Dawn Marie Hadley (born 1967) is a British historian and archaeologist, who is best known for her research on the Anglo-Saxon and Viking Age periods, the study of childhood, and gender in medieval England. She is a member of the Centre for Medieval Studies and the department of archaeology at the University of York.

==Biography==
===Education and career===
Born in Walsall, Hadley studied Modern History at the Universities of Hull and Birmingham.
She was a temporary lecturer in History at the University of Leeds. In 1996, Hadley was hired by the University of Sheffield as a lecturer. From 2009 to 2018, Hadley was a professor at the university. She served as faculty director of postgraduate studies from 2009 to 2013. She was promoted to head of department in 2014. She also was acting vice-president for arts and humanities at the university from 2017 to 2018.

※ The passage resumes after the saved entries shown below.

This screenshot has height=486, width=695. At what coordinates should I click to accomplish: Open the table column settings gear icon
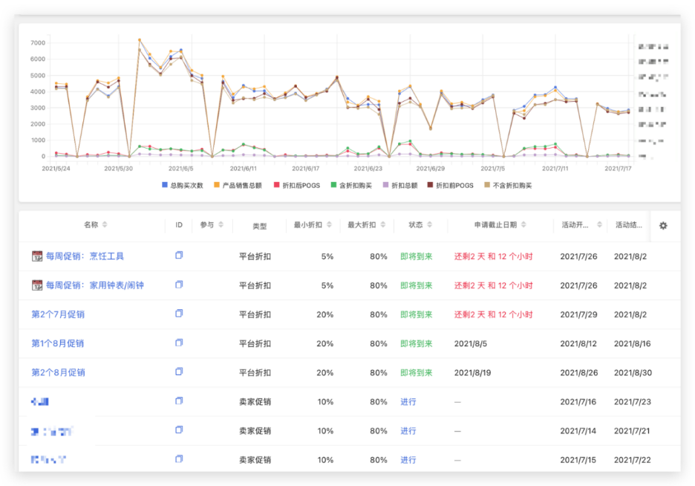663,226

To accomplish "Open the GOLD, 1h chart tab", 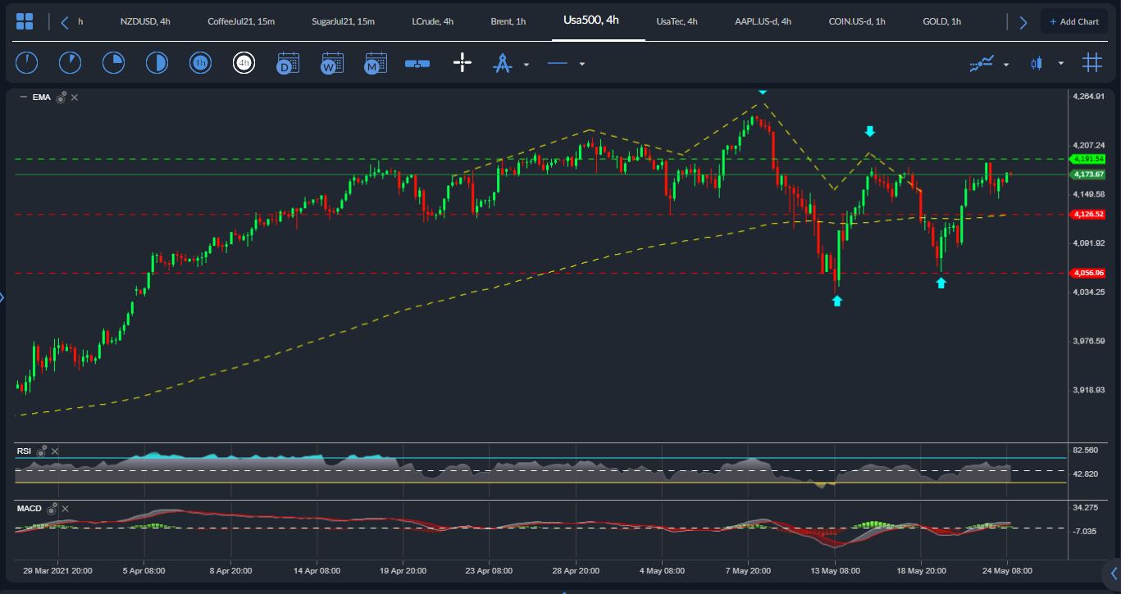I will tap(941, 21).
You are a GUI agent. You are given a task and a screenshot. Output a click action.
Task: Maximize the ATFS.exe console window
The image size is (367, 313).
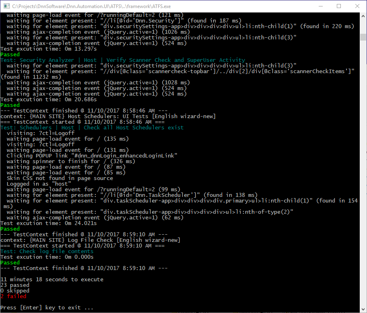pos(339,6)
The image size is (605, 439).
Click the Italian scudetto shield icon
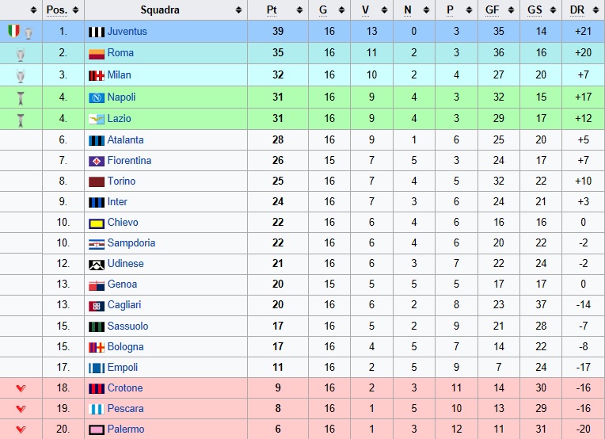pyautogui.click(x=14, y=31)
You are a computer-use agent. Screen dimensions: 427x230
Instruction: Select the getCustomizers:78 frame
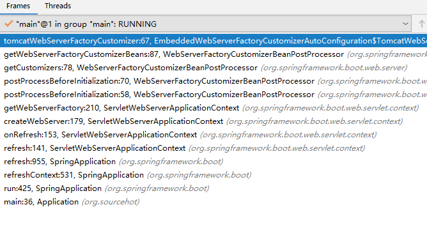(214, 68)
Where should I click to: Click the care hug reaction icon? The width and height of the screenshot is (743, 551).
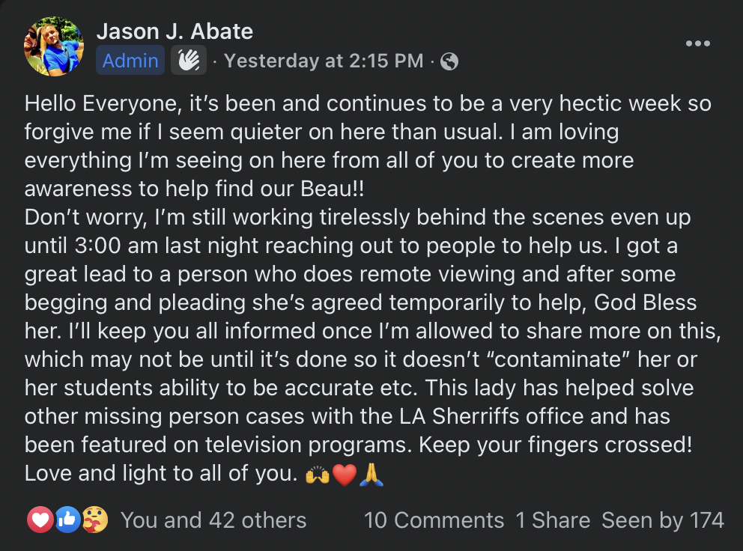click(95, 520)
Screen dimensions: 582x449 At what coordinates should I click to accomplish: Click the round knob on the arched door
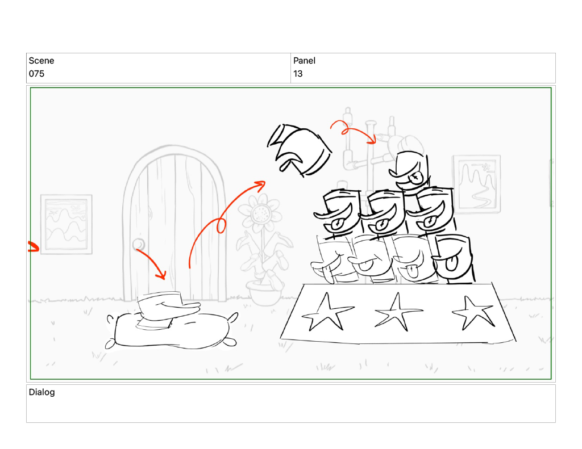click(x=139, y=245)
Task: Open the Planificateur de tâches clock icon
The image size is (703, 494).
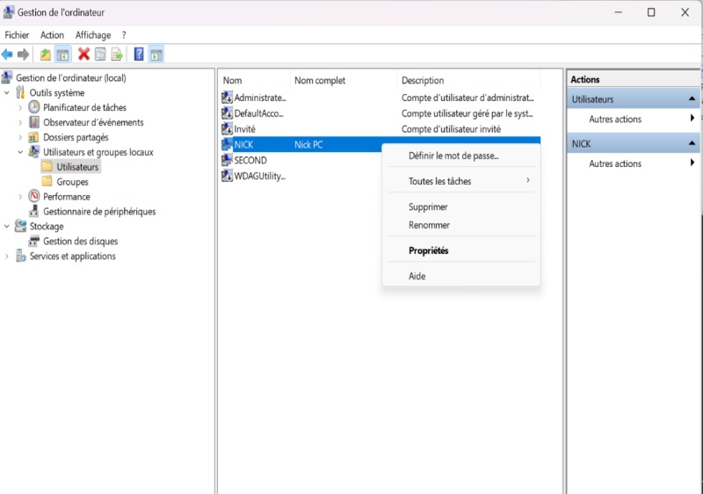Action: (x=34, y=107)
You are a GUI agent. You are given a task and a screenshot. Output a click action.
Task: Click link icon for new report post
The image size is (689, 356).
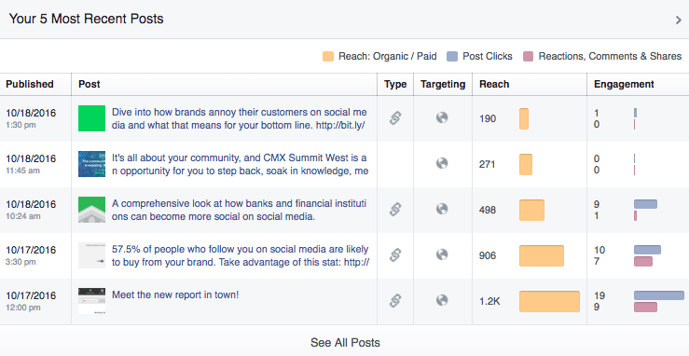point(395,301)
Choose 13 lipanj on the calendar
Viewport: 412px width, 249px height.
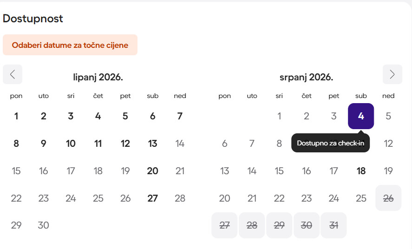(152, 144)
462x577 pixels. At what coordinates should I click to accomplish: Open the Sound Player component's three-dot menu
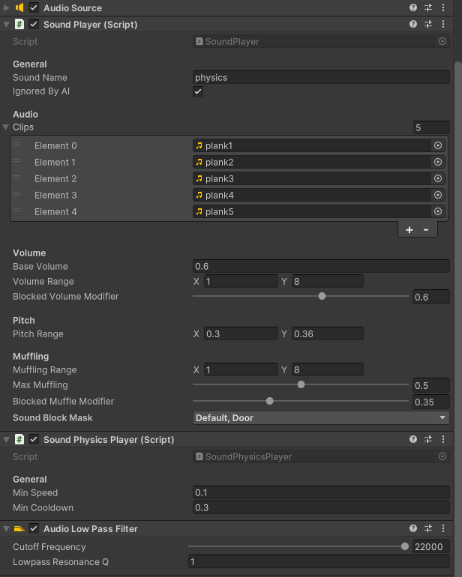tap(443, 24)
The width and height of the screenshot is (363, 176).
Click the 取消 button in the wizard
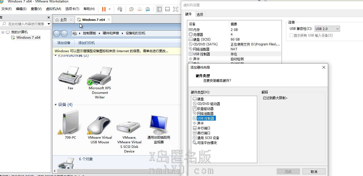point(314,172)
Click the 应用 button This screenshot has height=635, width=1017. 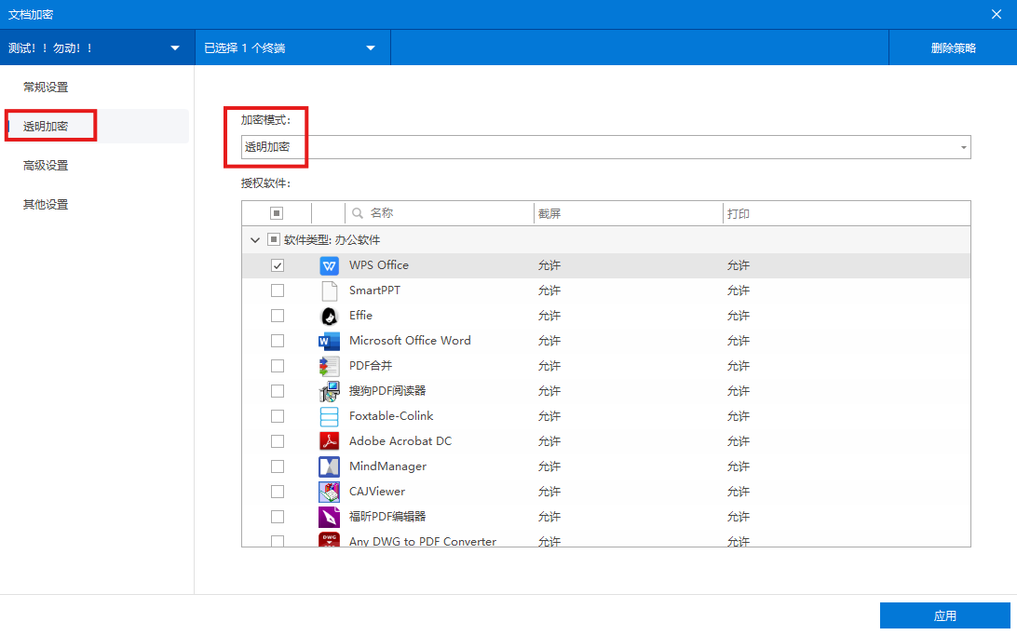pyautogui.click(x=944, y=615)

Hadley joined the University of York in 2018. She has written several publications on Anglo-Saxon culture and society and Viking-Age history. Her primary research focus is the study of childhood, gender, migration, and funerary rituals. Hadley is Director of White Rose College of Arts and Humanities, Universities of Leeds, Sheffield, and York.

===Current research===

Hadley's most recent research includes contributions to The Rothwell Charnel Chapel Project, the Sheffield Castle project and Tents to Towns: the Viking Great Army and its Legacy project. Hadley, along with Jennifer Crangle and Elizabeth Craig-Atkins (University of Sheffield), led the Rothwell Charnel Chapel Project’, which focuses on the 13th century charnel chapel at Holy Trinity Church, in Rothwell, Northamptonshire. The below-ground chapel house contains one of two remaining medieval ossuaries in England.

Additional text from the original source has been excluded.